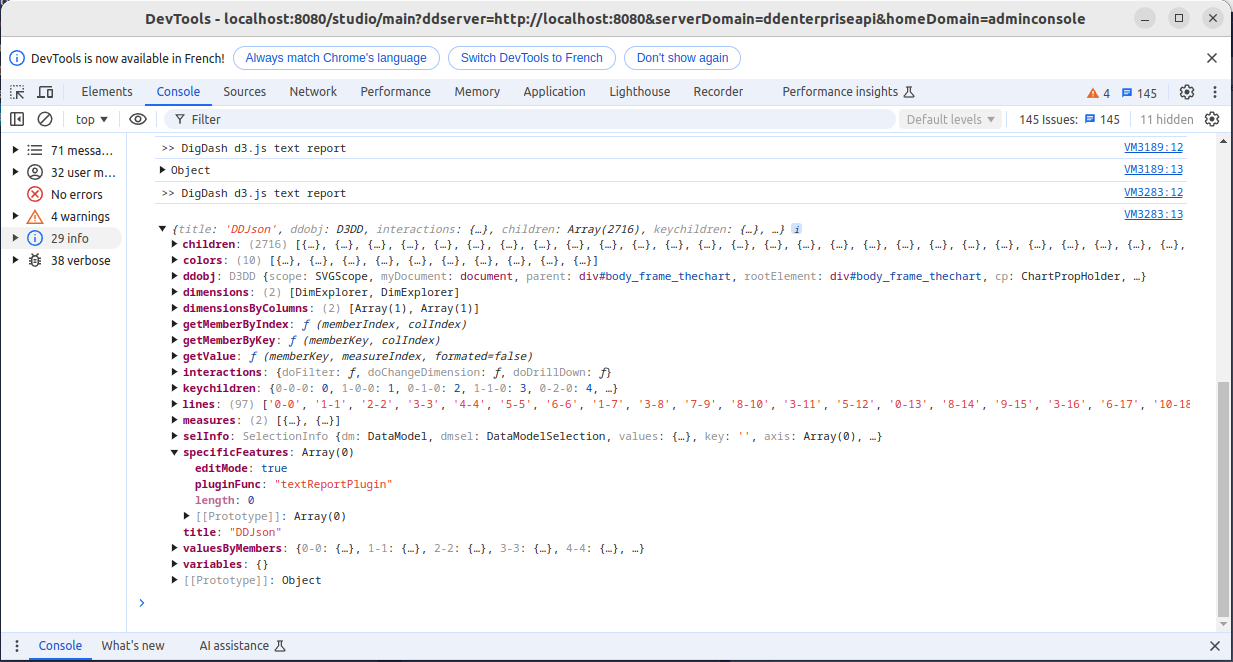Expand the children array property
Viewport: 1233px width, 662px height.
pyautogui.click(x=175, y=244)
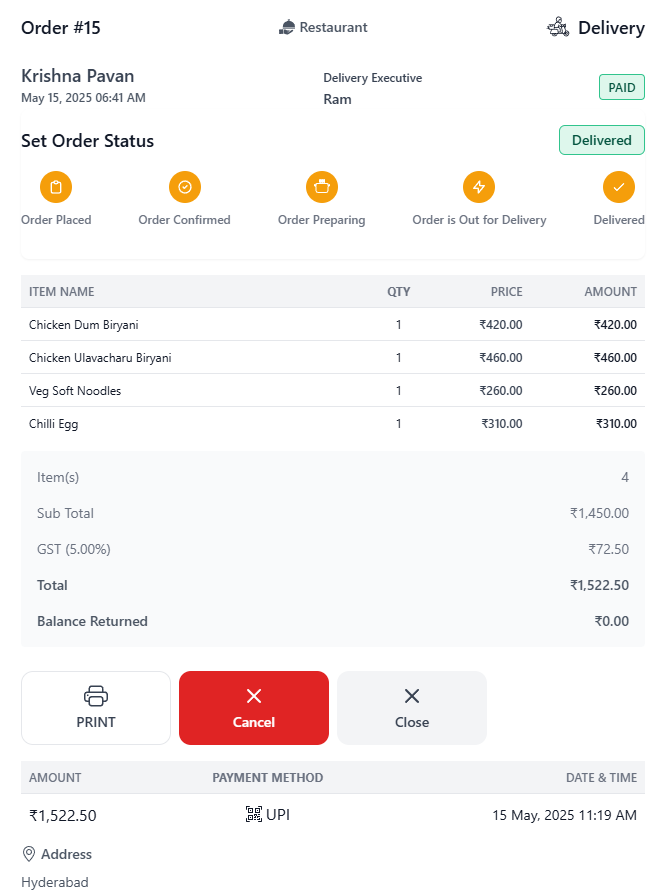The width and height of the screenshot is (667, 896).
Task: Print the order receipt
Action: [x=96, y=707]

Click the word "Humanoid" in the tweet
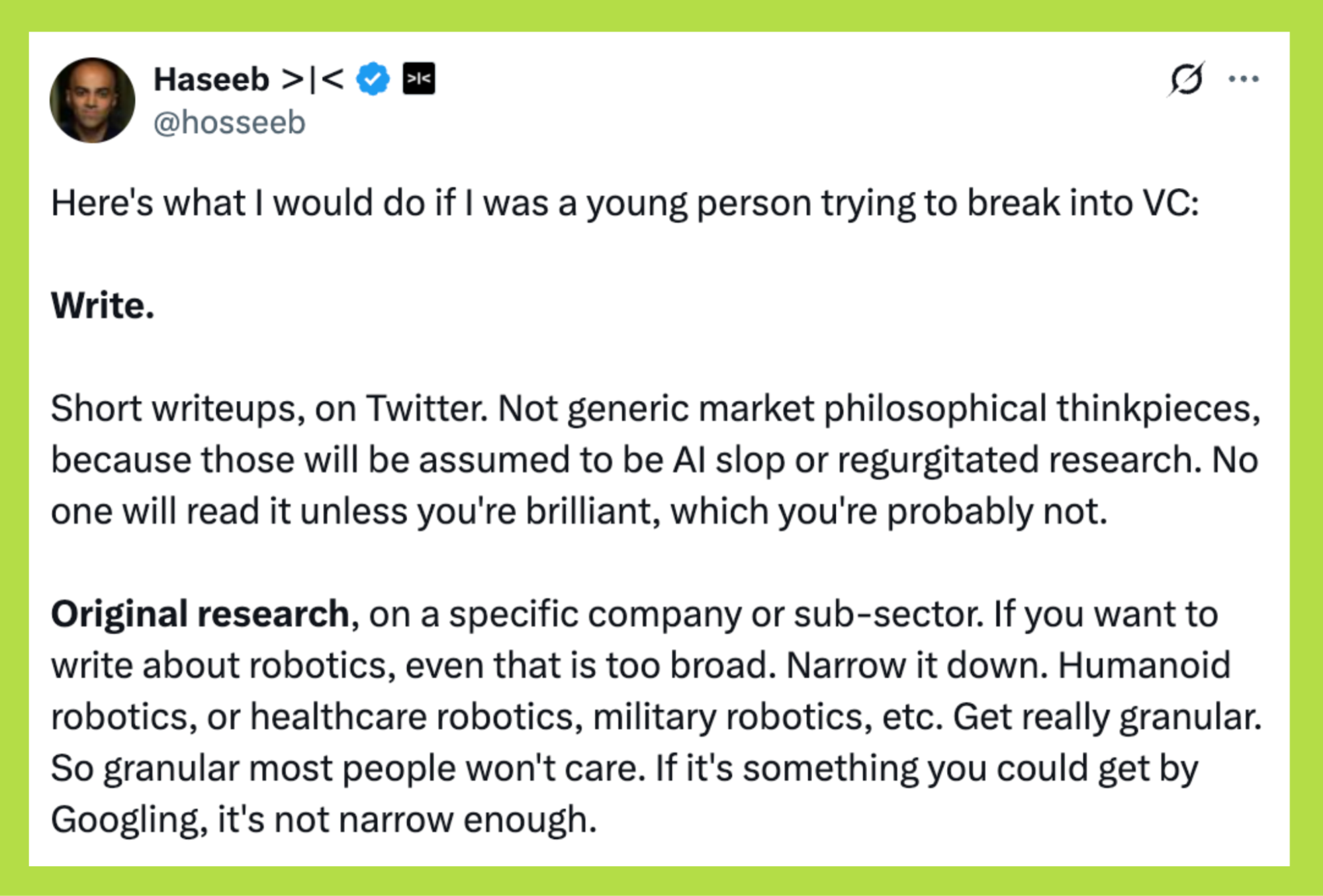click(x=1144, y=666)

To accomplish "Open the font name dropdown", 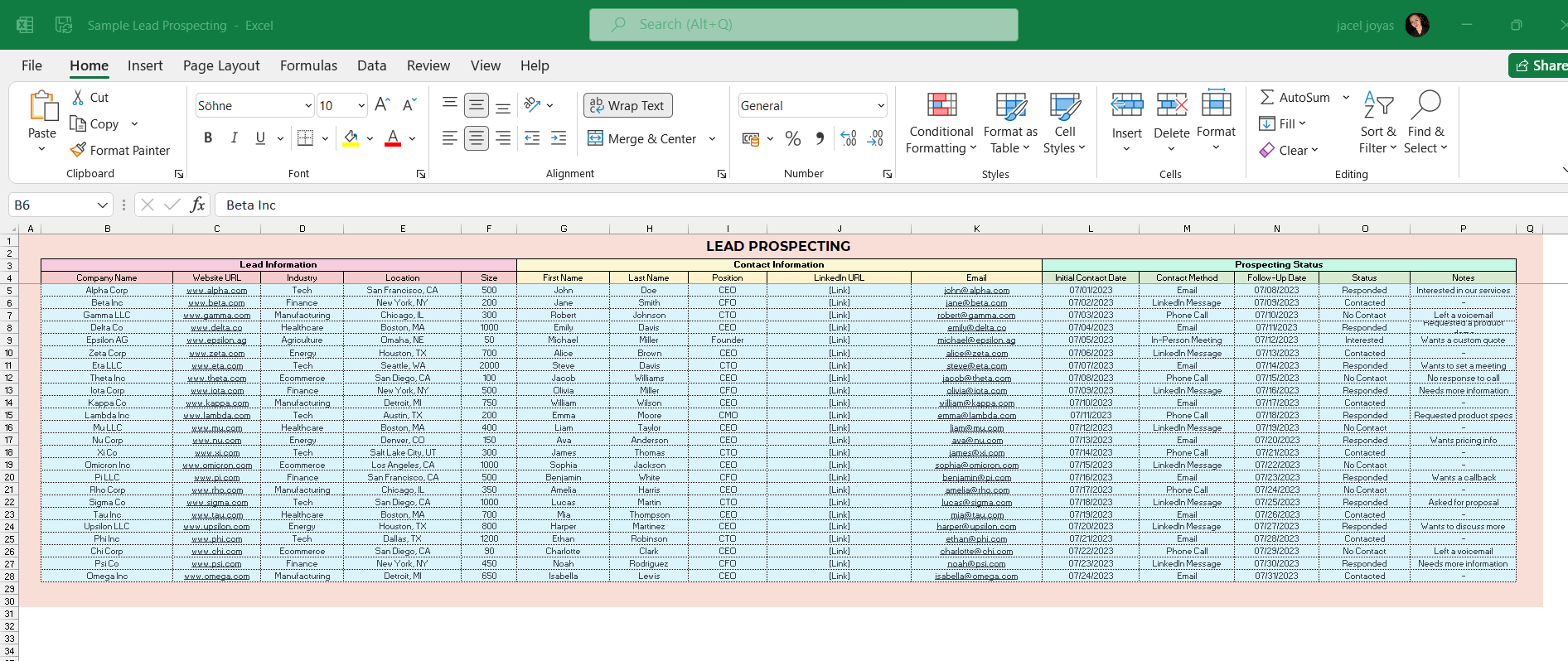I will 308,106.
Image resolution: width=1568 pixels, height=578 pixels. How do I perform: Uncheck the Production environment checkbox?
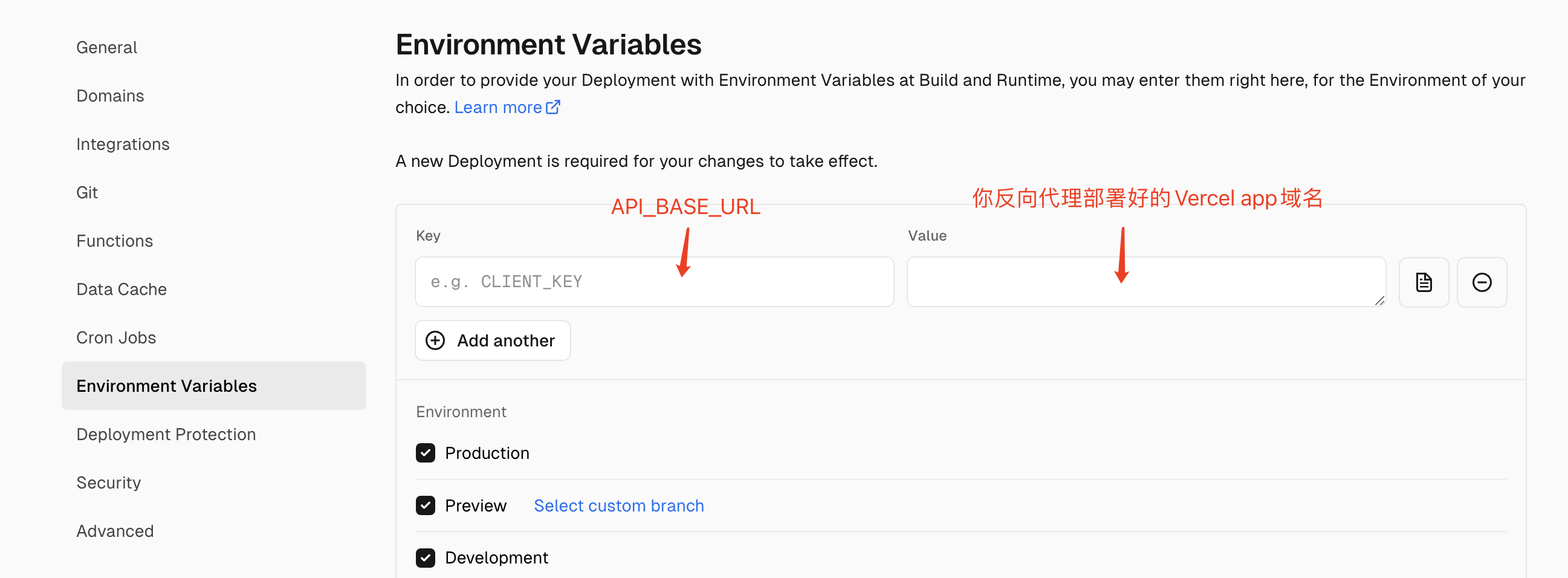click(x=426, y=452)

● ● ● ● ● ● ●

▸ **What this task involves**: Can you recast the records from the line containing "Image resolution: width=1568" through the end of the records, inclusive, as a two-column CSV with the columns request and answer? Use one row per record, put each field in quotes with line breaks turned into spaces, and leave the pictures out.

▸ **Exercise output**:
request,answer
"Image resolution: width=1568 pixels, height=578 pixels. How do I perform: Uncheck the Production environment checkbox?","click(x=426, y=452)"